▶ [Source passage]:
────

After the Paris massacre, the debate around freedom of speech grew, for a while, completely epidemic. This always happens with every controversial issue, and it doesn’t seem to me like much of a debate when everyone says the same thing. First, everyone put Charlie Hebdo in a pedestal and gloriously claimed “Je suis Charlie”. Then everyone grew angrier and angrier at Charlie and it is a commonplace opinion that freedom has its limits.

The problem with defining limits is who defines them and how to draw the line. In a reaction against the cartoon which depicted Mohomed, people are starting to show less and less toleration of “hate speech”. It is not absurd to hear that Charlie got what he deserved.

I hope I don’t come off as a defender of hate speech, but I believe it is impossible to agree on what is tolerable or not. For example, many people demand that “Family Guy” gets banned because they find it offensive. Other people, however, find it quite amusing, so to ban the show would be to take away the freedom, not only of the writers, but mostly of the people who freely chose to watch it. This is why I consider that limiting freedom of speech is dictatorial: no one is forcing anyone to see or read anything at all, so if someone doesn’t agree with something he/she is completely free to not watch it or read it. Of course some thing offend me, I don’t like some types of humor but I wouldn’t think about forbidding it because if we start forbidding things just because they offend someone then sooner or later we won’t be able to say anything at all as everything unconventional is offensive in at least one point of view. Having the media being “filtered” as I heard people suggesting is really no different from censorship.

Without freedom, we are just puppets. I recently read a book (Rosencrantz and Guildenstern are Dead) in which the characters were on a boat following orders to go to England and they realized it was the perfect metaphor for the illusion of freedom: they were in a contained space, able to move within the perimeter of the boat and make decisions like going to sleep, eating or drinking but independently the boat followed its course and they were taken by it. We all are those characters: we can make decisions like where to live and what job to pursue but ultimately there are other forces commanding the boat for us. We have laws (explicit and implicit) and so many social constraints that actually freedom is an illusion not so different from the boat.

────

(Recorded data)
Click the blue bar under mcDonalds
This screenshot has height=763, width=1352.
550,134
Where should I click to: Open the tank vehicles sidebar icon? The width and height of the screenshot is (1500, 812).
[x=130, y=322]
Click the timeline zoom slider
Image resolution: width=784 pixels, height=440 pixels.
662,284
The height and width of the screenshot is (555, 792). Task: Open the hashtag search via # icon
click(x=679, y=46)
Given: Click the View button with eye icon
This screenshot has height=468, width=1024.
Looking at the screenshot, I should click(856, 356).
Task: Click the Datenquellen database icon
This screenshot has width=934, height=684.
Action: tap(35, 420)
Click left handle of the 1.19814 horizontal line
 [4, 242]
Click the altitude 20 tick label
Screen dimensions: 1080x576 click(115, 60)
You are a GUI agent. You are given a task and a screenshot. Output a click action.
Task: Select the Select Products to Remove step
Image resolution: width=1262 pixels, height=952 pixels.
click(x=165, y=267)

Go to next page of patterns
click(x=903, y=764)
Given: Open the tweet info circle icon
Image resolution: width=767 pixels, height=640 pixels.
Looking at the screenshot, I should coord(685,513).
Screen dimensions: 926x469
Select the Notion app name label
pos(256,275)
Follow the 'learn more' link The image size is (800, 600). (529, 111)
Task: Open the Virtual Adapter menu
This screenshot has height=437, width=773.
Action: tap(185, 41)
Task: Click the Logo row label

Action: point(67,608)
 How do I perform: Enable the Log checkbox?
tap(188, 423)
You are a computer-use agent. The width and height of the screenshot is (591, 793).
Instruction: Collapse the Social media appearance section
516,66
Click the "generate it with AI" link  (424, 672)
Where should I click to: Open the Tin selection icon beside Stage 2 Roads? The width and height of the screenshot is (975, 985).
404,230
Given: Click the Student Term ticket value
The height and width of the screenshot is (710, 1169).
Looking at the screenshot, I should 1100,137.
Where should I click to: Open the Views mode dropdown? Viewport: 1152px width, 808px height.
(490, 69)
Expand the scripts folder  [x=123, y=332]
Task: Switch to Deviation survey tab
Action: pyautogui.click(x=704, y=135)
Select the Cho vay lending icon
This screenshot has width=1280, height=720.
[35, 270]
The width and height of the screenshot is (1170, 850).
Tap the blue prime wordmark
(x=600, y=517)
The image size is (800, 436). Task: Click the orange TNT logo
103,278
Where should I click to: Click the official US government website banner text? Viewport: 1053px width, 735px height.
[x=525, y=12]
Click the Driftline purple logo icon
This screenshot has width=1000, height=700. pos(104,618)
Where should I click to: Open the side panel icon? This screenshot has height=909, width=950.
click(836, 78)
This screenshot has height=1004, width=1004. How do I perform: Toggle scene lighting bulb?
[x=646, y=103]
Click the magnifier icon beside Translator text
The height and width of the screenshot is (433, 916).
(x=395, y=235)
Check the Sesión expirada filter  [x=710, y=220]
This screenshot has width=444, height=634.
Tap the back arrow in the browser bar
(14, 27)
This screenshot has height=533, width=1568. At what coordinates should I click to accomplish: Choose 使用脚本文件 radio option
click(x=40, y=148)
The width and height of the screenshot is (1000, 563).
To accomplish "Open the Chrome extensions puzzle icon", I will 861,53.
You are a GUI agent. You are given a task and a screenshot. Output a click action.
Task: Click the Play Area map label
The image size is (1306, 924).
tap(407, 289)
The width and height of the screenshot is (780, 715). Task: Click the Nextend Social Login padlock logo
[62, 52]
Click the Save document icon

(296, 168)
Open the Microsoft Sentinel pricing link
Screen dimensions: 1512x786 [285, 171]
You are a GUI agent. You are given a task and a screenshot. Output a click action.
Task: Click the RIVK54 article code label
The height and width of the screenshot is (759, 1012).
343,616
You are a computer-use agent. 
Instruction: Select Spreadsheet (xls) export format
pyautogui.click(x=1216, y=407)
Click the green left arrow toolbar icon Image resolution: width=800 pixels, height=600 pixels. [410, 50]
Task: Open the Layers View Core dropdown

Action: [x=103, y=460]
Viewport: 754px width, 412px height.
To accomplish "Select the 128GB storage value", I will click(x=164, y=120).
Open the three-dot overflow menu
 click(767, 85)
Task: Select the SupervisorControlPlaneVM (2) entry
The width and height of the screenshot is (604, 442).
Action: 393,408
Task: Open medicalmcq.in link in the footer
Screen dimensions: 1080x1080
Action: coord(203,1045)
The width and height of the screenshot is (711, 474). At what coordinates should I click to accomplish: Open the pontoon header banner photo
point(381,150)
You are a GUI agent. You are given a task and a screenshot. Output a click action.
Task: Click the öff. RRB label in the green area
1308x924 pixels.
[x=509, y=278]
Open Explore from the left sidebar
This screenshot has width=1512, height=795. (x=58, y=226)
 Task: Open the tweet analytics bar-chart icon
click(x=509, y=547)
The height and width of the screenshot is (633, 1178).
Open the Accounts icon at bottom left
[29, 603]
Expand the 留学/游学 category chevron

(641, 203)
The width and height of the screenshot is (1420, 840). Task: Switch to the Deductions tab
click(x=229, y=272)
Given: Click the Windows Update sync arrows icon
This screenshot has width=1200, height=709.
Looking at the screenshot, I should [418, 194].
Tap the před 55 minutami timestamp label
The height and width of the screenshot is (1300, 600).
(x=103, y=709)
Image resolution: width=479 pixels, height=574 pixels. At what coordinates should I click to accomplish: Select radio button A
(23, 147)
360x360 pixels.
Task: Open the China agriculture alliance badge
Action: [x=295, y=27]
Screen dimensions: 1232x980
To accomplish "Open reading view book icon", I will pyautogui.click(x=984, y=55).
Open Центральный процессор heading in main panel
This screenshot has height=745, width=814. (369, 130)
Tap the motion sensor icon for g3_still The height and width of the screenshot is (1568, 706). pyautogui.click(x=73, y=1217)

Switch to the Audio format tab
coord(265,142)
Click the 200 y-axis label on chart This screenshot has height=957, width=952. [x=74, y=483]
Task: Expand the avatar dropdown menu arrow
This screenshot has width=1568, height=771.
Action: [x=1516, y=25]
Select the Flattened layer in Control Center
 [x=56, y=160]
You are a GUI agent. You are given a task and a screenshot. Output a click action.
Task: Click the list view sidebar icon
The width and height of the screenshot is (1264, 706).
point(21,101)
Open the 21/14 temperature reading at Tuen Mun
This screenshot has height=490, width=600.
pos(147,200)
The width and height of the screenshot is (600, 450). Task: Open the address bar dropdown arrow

────

▶ [Required tasks]:
1. Rewrite the part of the essay on freedom of speech starting at "Without freedom, we" and ending at "from the boat.", putting "marionettes" in place of "puppets".
2. Reproduce the recorded data word for word, starting at its first row and ending at the row that contains "click(x=903, y=764)".

▶ [Response list]:
1.
Without freedom, we are just marionettes. I recently read a book (Rosencrantz and Guildenstern are Dead) in which the characters were on a boat following orders to go to England and they realized it was the perfect metaphor for the illusion of freedom: they were in a contained space, able to move within the perimeter of the boat and make decisions like going to sleep, eating or drinking but independently the boat followed its course and they were taken by it. We all are those characters: we can make decisions like where to live and what job to pursue but ultimately there are other forces commanding the boat for us. We have laws (explicit and implicit) and so many social constraints that actually freedom is an illusion not so different from the boat.

2.
Click the blue bar under mcDonalds
This screenshot has height=763, width=1352.
550,134
Where should I click to: Open the tank vehicles sidebar icon? The width and height of the screenshot is (1500, 812).
[x=130, y=322]
Click the timeline zoom slider
Image resolution: width=784 pixels, height=440 pixels.
662,284
The height and width of the screenshot is (555, 792). Task: Open the hashtag search via # icon
click(x=679, y=46)
Given: Click the View button with eye icon
This screenshot has height=468, width=1024.
Looking at the screenshot, I should click(856, 356).
Task: Click the Datenquellen database icon
This screenshot has width=934, height=684.
Action: tap(35, 420)
Click left handle of the 1.19814 horizontal line
 [4, 242]
Click the altitude 20 tick label
Screen dimensions: 1080x576 click(115, 60)
You are a GUI agent. You are given a task and a screenshot. Output a click action.
Task: Select the Select Products to Remove step
Image resolution: width=1262 pixels, height=952 pixels.
click(x=165, y=267)

Go to next page of patterns
click(x=903, y=764)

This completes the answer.